Se nos tiverem dado um mínimo de educação, aprendemos desde miúdos que não devemos julgar ninguém pela sua aparência. Ensinam-nos que podem iludir. Mais tarde, quando já nos cruzámos com gente suficiente para tirarmos as nossas próprias conclusões, a malha da benevolência aperta-se um pouco. E a expressão passa a ser não julgar alguém apenas pela aparência. Ou seja, já aprendemos, à nossa custa, que muitas vezes o que aparenta é mesmo, ainda que mantenhamos o alerta moral para julgamentos precipitados.
Lembrei-me muito disto na véspera de Natal. Ao contrário de outros anos,
confesso que deixei as comprinhas para a última hora. Agi como o meu pai, que só gosta mesmo de fazer compras na confusão da véspera, diz ele que se sente melhor o espírito da quadra. E lá fui. Como se não bastasse, apesar de evitar normalmente as aglomerações modernas, enfiei-me no centro comercial, esperando que a variedade de oferta em espaço tão delimitado me fizesse perder pouco tempo. Com as almas de jornalista e ficcionista a trabalharem ao mesmo tempo, gosto de observar as pessoas. Tentar perceber o que fazem na vida, que estarão ali a fazer, se vão com ideias determinadas ou ao sabor das montras, se falam muito ao telefone, se parecem serenas ou enervadas, se aquele casal é recente ou já não se dá ao trabalho das mãos dadas, se aquele senhor de olhar vago, que caminha lento, arrasta a dor de uma perda recente, que tenta atenuar no zumbido da multidão. Por aí fora. Ou então quem serão (o que nos leva ao início) estes três jovens, que parecem transportar juntos mais sacos do que qualquer família. Como hesito e tenho de entrar várias vezes em várias lojas, dá para reparar melhor. Perceber que compram quase sempre alguma coisa em quase todas as lojas, e não se preocupam com as mais baratuchas. Aliás, os sacos não mentem. Tudo do melhor na roupa, no calçado, no desporto, na electrónica, nos gadgets. É também difícil não reparar em quem se quer fazer notar. Falam alto, riem á gargalhada, empurram-se em tiques de adolescente tardio e nervoso, trocam olhares e palavras cúmplices, num linguajar óbvio de código. À quarta ou quinta loja, calhou entrarmos todos.

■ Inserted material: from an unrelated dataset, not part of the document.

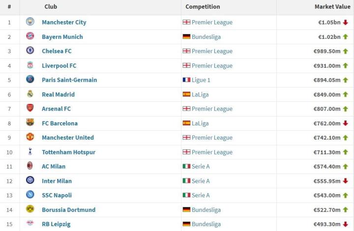354x231 pixels.
Task: Open the RB Leipzig club link
Action: [56, 224]
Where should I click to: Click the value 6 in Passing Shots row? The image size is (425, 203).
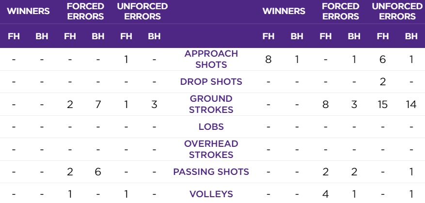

Avançaram sem hesitar para um daqueles telemóveis a que só falta tirar cafés, espetaram com ele no balcão e pediram mais dois iguais. Calhou perceber que o modelo em causa era, talvez, o mais caro da loja cara. Levaram três, calculo que um para cada um. Na altura do pagamento, o empregado corou, mas não se fez rogado, que deve ter poucas
oportunidades destas: um deles tirou do bolso das calças de fato-de-treino uma bola de notas. Sim, uma bola, de consideráveis dimensões, de notas enroladas e pegajosas. Mais à frente, voltamos a coincidir. Mais à frente, a cena repete-se, loja de electrónica topo de gama. A empregada está a pensar o mesmo que eu, mas tem um trabalho para fazer. E se o cliente tem posses para levar o produto, não há muito para discutir. Faz por fingir que não repara no aspecto das notas, ainda ensaia perguntar se vão pagar com cartão ou cheque. Um deles esfrega-lhe na cara a pergunta: "não estás a ver o guito, tens algum problema com isso?" Claro que não tem nenhum problema, e muito menos lhe pagam para se pôr com interrogações, sejam de que espécie forem. Saem da loja, afundados em sacos, aos empurrões. Fico eu e a empregada, fazendo por não comentarmos o que nos parece óbvio. Entra uma senhora com o filho de dez anos. O rapaz passa a mão num teclado de computador com ar sonhador. A mãe sorri-lhe, mas indica-lhe que têm de seguir. O rapaz percebe, como deve ter percebido em muitas outras lojas. É que a mãe não anda para aí a roubar.